Richard Lister, Tearfund’s Head of Region for East Africa, said, “There has been widespread loss of crops and livestock and the impact of the drought has been worsened by high food prices and, in some areas, conflict. There is a high risk of this crisis becoming critical if rains remain erratic.”
More than 10 million people across the region are facing extreme hunger: 4.9 million in Ethiopia, 3.5 million in Kenya, 2.5 million in Somalia, 600,000 in Uganda and 163,000 in Djibouti.
Give to our East Africa Crisis Appeal today
Work by Tearfund partners to prepare communities to better withstand drought has been going on for many years, which has helped lessen the impact for many.
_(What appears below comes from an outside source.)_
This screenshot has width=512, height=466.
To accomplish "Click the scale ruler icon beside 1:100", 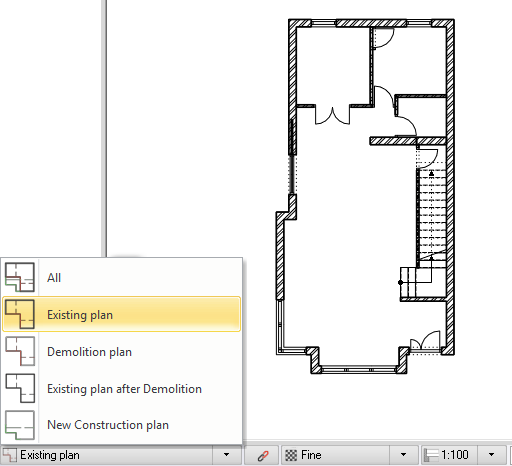I will click(431, 455).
However, deteriorating climatic conditions this year are taking their toll.
Robert Schofield, Tearfund’s Disaster Management Director, said: “We musn’t forget this is sub-Saharan Africa, which is a challenging environment and this is going to keep happening for some people.
“Climate change means this is going to occur more frequently and will be worse each time, which is why two things are crucial: urgent international action much be taken to address climate change; and investment in long-term disaster risk reduction initiatives, so poor communities are prepared when they are faced with adverse weather conditions.”
To add to the pressure on struggling families, staple food prices have rocketed. Tearfund has been lobbying the G20 leaders recently to tackle high global food prices by protecting the most vulnerable people and building long-term resilience to disasters.